DJI's Enterprise Drone Onboard AI Challenge names 15 projects that move inference off cloud servers and onto the drone body, putting decisions in flight for crops, cracks, and rescue work.
A drone flies low over a 50-hectare banana plantation in Colombia, counts the plants as it goes, and lands with a number the operator can act on that afternoon. Daniel Tovar's AgroCount AI does the counting with computer vision and geospatial analysis on imagery captured during the flight, replacing a manual tally that would otherwise run for days after the drone returns. AgroCount is one of 15 winning entries in DJI's Enterprise Drone Onboard AI Challenge 2026, and the pattern across them is the point: the AI runs on the drone body, not on a server the drone has to call after landing.

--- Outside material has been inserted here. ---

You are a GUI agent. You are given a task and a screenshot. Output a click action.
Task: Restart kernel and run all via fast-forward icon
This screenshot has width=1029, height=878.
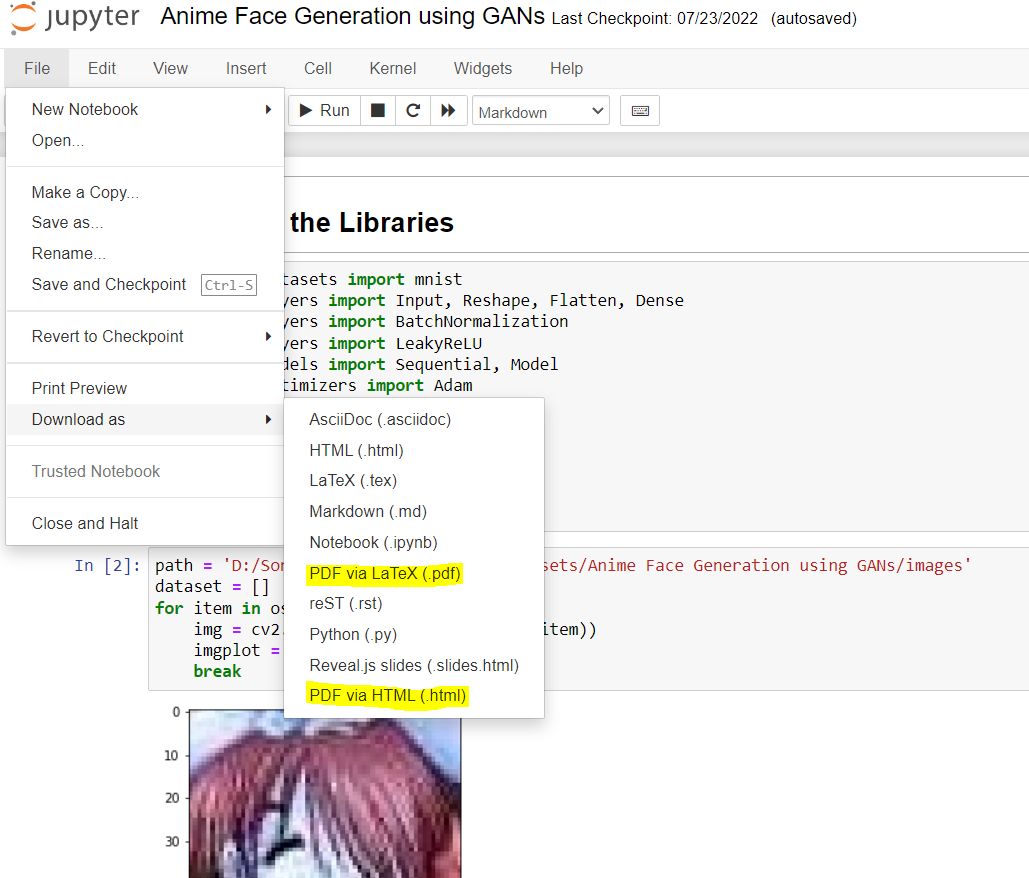(448, 110)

Other winning projects handle bridge inspection by flagging cracks as the drone flies back, support search-and-rescue by classifying debris in real time, read pollution off river surfaces, and map road networks. DJI invited developers and companies to build models that run on its enterprise drone platforms, with developer tools and deployment support provided.

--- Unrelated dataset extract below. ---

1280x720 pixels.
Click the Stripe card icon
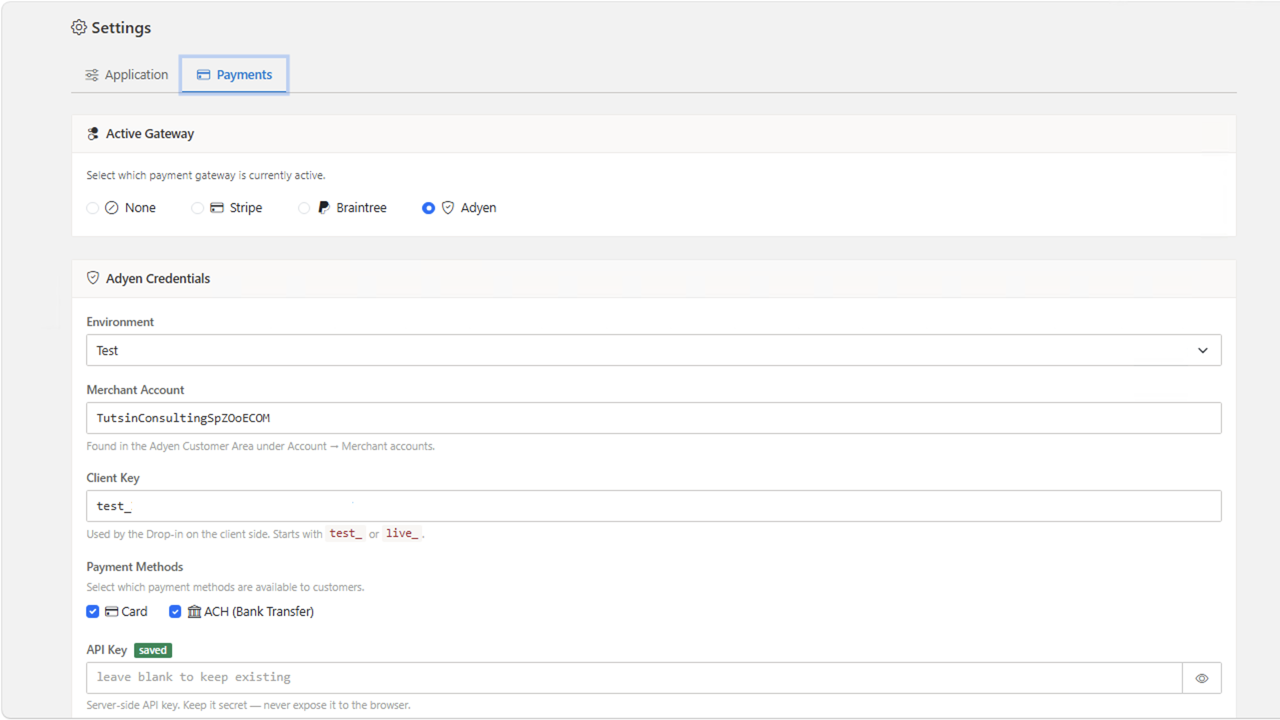pyautogui.click(x=218, y=207)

The shift matters because time-sensitive jobs get decisions in flight instead of after the upload. Emergency response, infrastructure checks, and precision agriculture are exactly the workflows that benefit from on-drone analysis. DJI's framing is that frontline operators know their workflows best, so the contest rewards practical applications built by the people who would actually fly them.
The 15 winners are proof-of-concept demos on DJI hardware in a DJI-curated contest, not independently benchmarked field systems. Treating the showcase as a category verdict would over-read the evidence.